━━ Текст для чтения

Майдан в Украине стал для Москвы поводом перейти к модели подавления общества и начать военно-патриотическую мобилизацию населения, необходимую режиму для выживания.
Пишет Лилия Шевцова, российский политолог, доктор исторических наук, старший научный сотрудник Brookings Institution.
Шок и замешательство стали лейтмотивом реакции Запада на действия Владимира Путина в Сирии. И это уже не первый раз, когда Запад оказывается в замешательстве. Западный политический анализ России в последние два десятилетия представляет собой кавалькаду несбывшихся прогнозов и неудачных попыток анализа. Наиболее позорной ошибкой было то, что Запад не сумел предвидеть развала СССР; западные лидеры даже пытались помешать этому развалу.
Американский социолог и политолог Сеймур Мартин Липсет в своей работе «Размышления о падении коммунизма» проанализировал, почему экспертное сообщество было так уверено в стойкости Советского Союза и почему советологи ожидали прямо противоположного тому, что произошло в реальности. По его мнению: «Ученые пытались объяснить, как работает система. Поэтому они искали институции и ценности, которые стабилизировали политику и общество». В то же время «идеологически критичные журналисты и политики подчеркивали неработающие аспекты, структуры и поведение, которое могли привести к кризису».

━━━━

Письменные задания:
1 - Изложите текст о западном анализе России в двух предложениях.
2 - Продолжите текст о западном анализе России, начав сразу после его последнего предложения.

━━ Раздел данных

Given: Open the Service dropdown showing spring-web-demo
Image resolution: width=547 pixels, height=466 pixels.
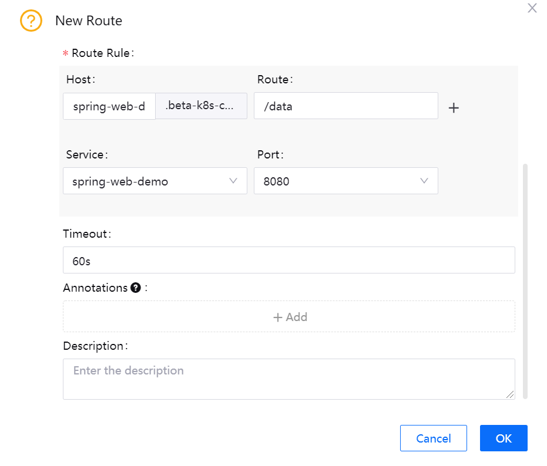Looking at the screenshot, I should click(x=147, y=181).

━━━━

Ответы к заданиям:
1 - Лилия Шевцова пишет, что Майдан в Украине дал Москве повод перейти к подавлению общества и военно-патриотической мобилизации населения, а Запад встретил действия Путина в Сирии шоком и замешательством. По ее словам, западный анализ России за последние два десятилетия состоял из несбывшихся прогнозов, а самой позорной ошибкой стала неспособность предвидеть развал СССР, и Сеймур Мартин Липсет разбирал, почему эксперты были так уверены в стойкости Советского Союза.

2 -
Вслед за этим последовал еще ряд ошибок. В 1990 западные транзитологи заявили, что российская система будет двигаться в определенном направлении, но вскоре обнаружилось, что двигается она в прямо противоположном. В начале 2000-х Россия опровергла предположение, что станет партнером США в борьбе с терроризмом. Западные обозреватели утверждали, что Ельцин – демократ, а Путин – модернизатор. Западные страны потратили миллиарды на поддержку реформ в России, пока не поняли, что деньги идут на укрепление авторитарного режима. Затем Запад призвал к перезагрузке, несмотря на настроения в РФ, а затем был шокирован войной в Грузии и парализован вторжением в Украину и аннексией Крыма. Сложно представить более серьезный список поражений.
Российская система персонализированной власти всячески издевалась над внешним миром, испытывая его на умение не только видеть, но и учиться на своих ошибках. В начале 1990-х российская система возродилась, отказавшись от СССР, изобразив готовность следовать либеральным стандартам и стремление стать партнером Запада. Либеральные демократии решили поверить в эту выдумку.
Но сегодня переодевание в либералов в Кремле осталось в прошлом. Путинская Россия стремится стать главным противником Запада. Что поражает в этой перемене, так это то, что происходила она на глазах всего остального мира, который видел только то, что хотел видеть. Это вызывает ряд вопросов относительно способности Запада воспринимать политические реалии, а также собственные ошибки. Что, если он повторяет те же ошибки, которые уже совершил в отношении Китая и Ближнего Востока?
Я хочу поделиться парой наблюдений об этом этапе проекта выживания российской системы. Во-первых, давайте рассмотрим, насколько жизнеспособна борьба Кремля за выживание. Москва начала искать повод, чтобы перейти к военно-патриотической легитимации власти, перед украинским Майданом.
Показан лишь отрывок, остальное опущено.